Good Riddance Windows Gaming

Penguin plays PC game

When Microsoft announced that Windows 10 was finished, it was death sentence for my custom gaming PC. My 2018 gaming rig, an Intel Core i9-9900K with 64 gigabytes of RAM, an RTX 5070, and a Samsung 980 SSD was still highly capable of clicking heads. But according to Microsoft, it wasn’t “compatible” with Windows 11.

Funny enough, I am also incompatible with Windows 11. And buying new hardware just to meet Windows demands felt wrong to me. But how would I play PC games without a Windows PC?

Linux to the rescue! Bazzite Linux, a distribution designed for gaming. Word on the street was that it worked pretty well too.

Phase 1: Clearing Space and Clearing Doubt

I began by deleting old games and forgotten files until I had roughly 740 gigabytes free on my 2-terabyte drive. Windows still refused to give up more than 150 gigabytes for a new partition, but I wasn’t about to let that stop me. I wanted Linux, and I was going to make room for it one way or another.

Phase 2: The USB Pilgrimage

Next, I downloaded the latest Bazzite AMD64 ISO and burned it onto a USB stick with Balena Etcher. I chose the stable version because I was seeking clarity, not chaos.

Then I entered BIOS, changed the boot order, and took a long, steady breath—the kind you take before doing something mildly irreversible.

Phase 3: The Great Installation

The installer greeted me like a friendly mechanic. I chose the Samsung SSD, told it to shrink the Windows volume by about 730 gigabytes, and skipped encryption because it’s not worth the hassle for this device.

Fifteen minutes later, it was done. I rebooted and found myself looking at GRUB 2.12, offering both Bazzite and Windows as equals.

Phase 4: The First Boot

Bazzite started quietly and confidently. No pop-ups, no sales pitches, no cheery reminders that my data was being harvested “for my convenience.”

I connected to the internet under Wi-Fi and Networking, ran updates with a tool called Topgrade, and everything just worked. I set my wallpaper, installed my password manager, logged into Steam, and felt strangely peaceful.

Phase 5: The Gaming Test

I started with Dirt Rally 2.0. It installed fine, but none of my controllers wanted to cooperate. Rather than wrestle with it, I switched to Portal 2, wired up my Xbox One controller, and everything came alive.

Controller works great. Smooth frame rate. Perfect sound. No crashes. I was playing a Windows game on Linux, and it felt effortless.

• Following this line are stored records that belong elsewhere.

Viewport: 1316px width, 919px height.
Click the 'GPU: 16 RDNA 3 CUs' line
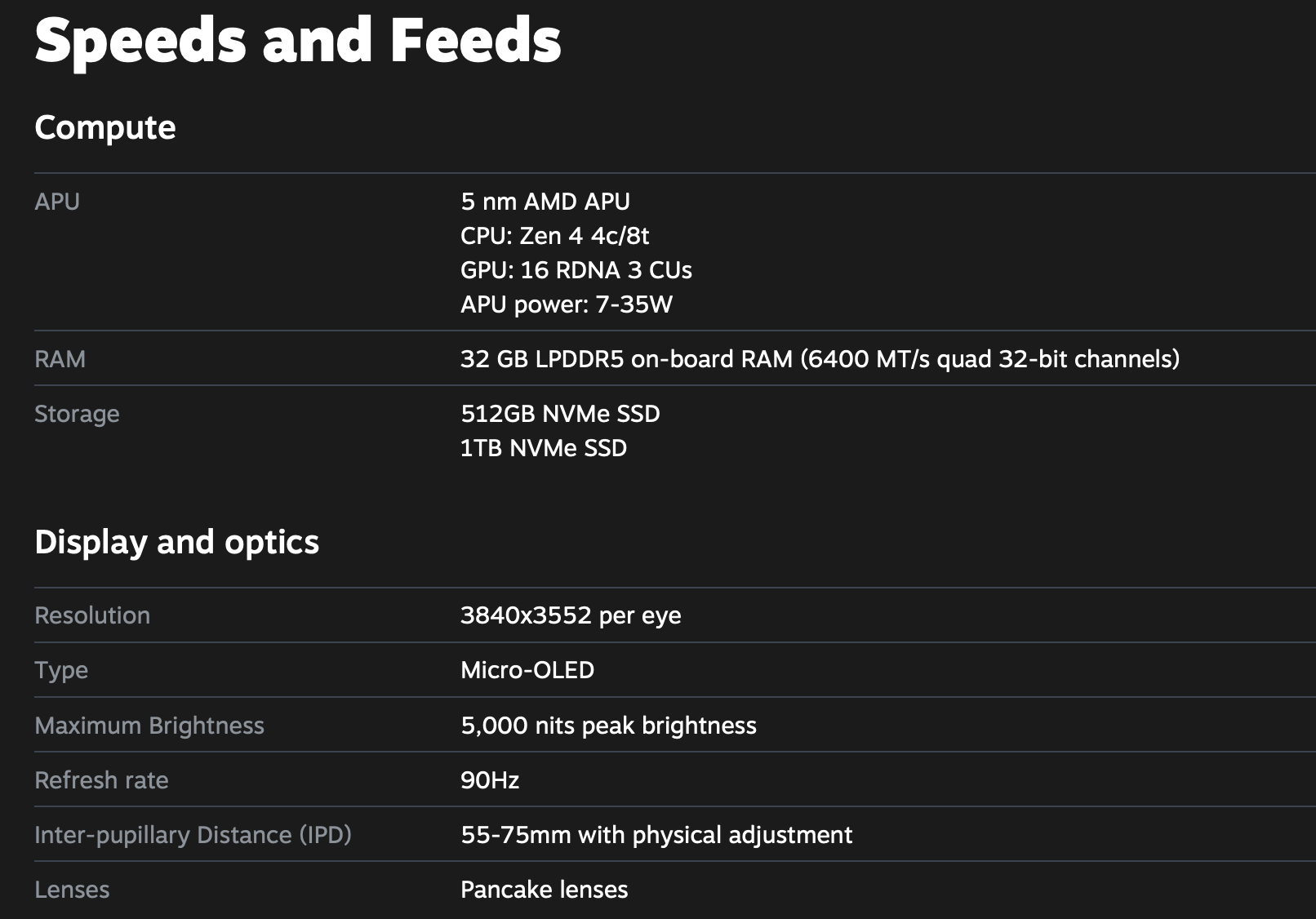tap(576, 270)

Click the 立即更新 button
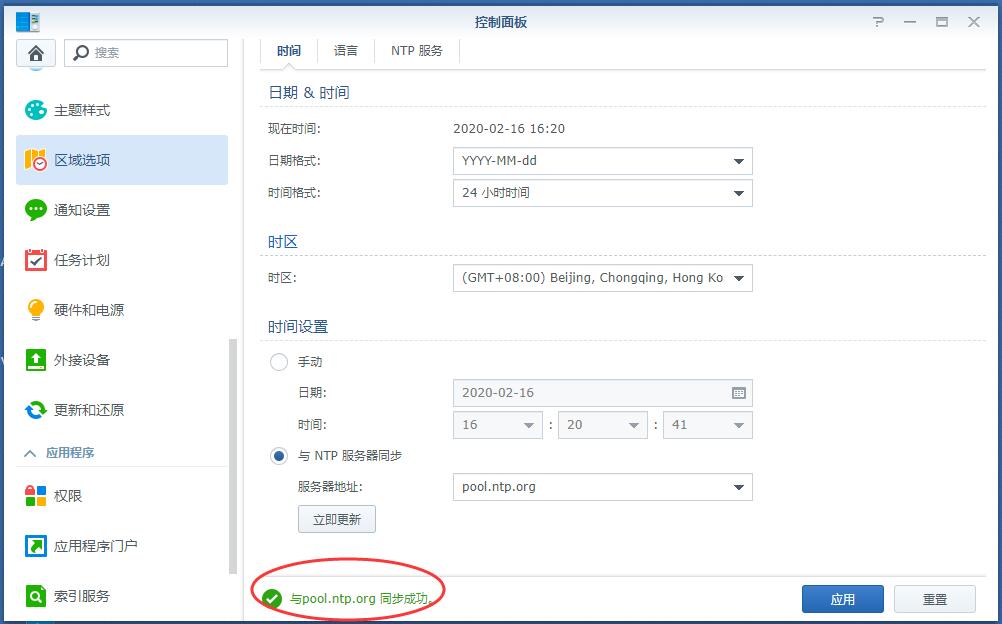coord(336,519)
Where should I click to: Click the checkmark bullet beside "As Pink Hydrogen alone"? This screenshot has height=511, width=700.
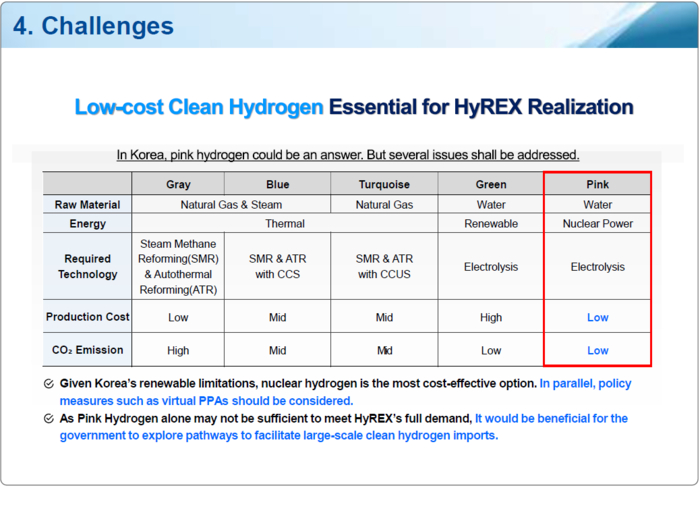pos(49,419)
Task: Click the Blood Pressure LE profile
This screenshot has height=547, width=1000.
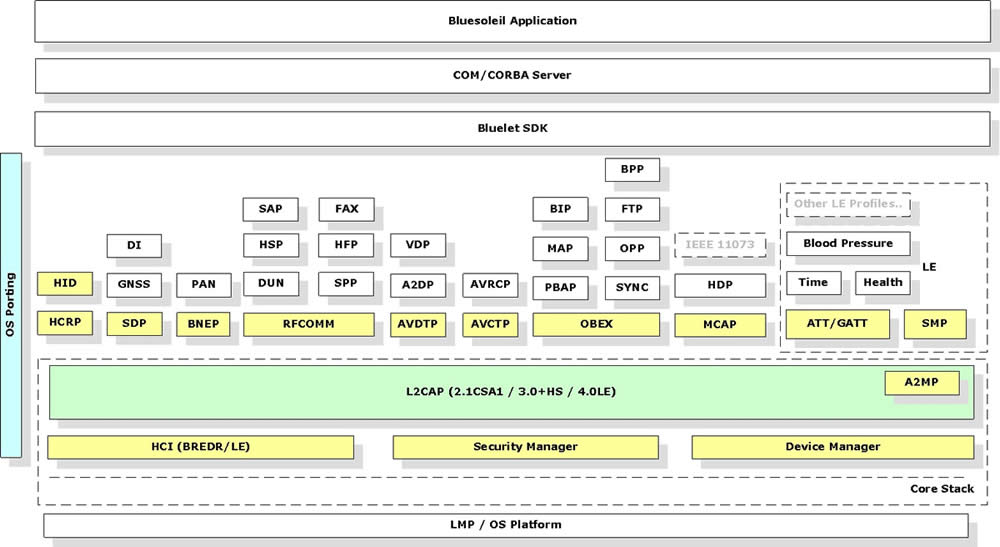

Phase 6: The Quiet Victory

After years of fighting Windows updates, advertising, and the slow creep of unwanted features, Bazzite felt like opening a window in a stuffy room.

Some games need tweaking, and some drivers take patience, but overall, this system turned my “obsolete” PC into something new again. I didn’t buy new parts. I didn’t give up control.

Now when I press the power button, there’s no corporate chime, no pop-up telling me to sync my life to the cloud. There’s just silence, a soft boot menu, and a faint sense of calm that feels like freedom.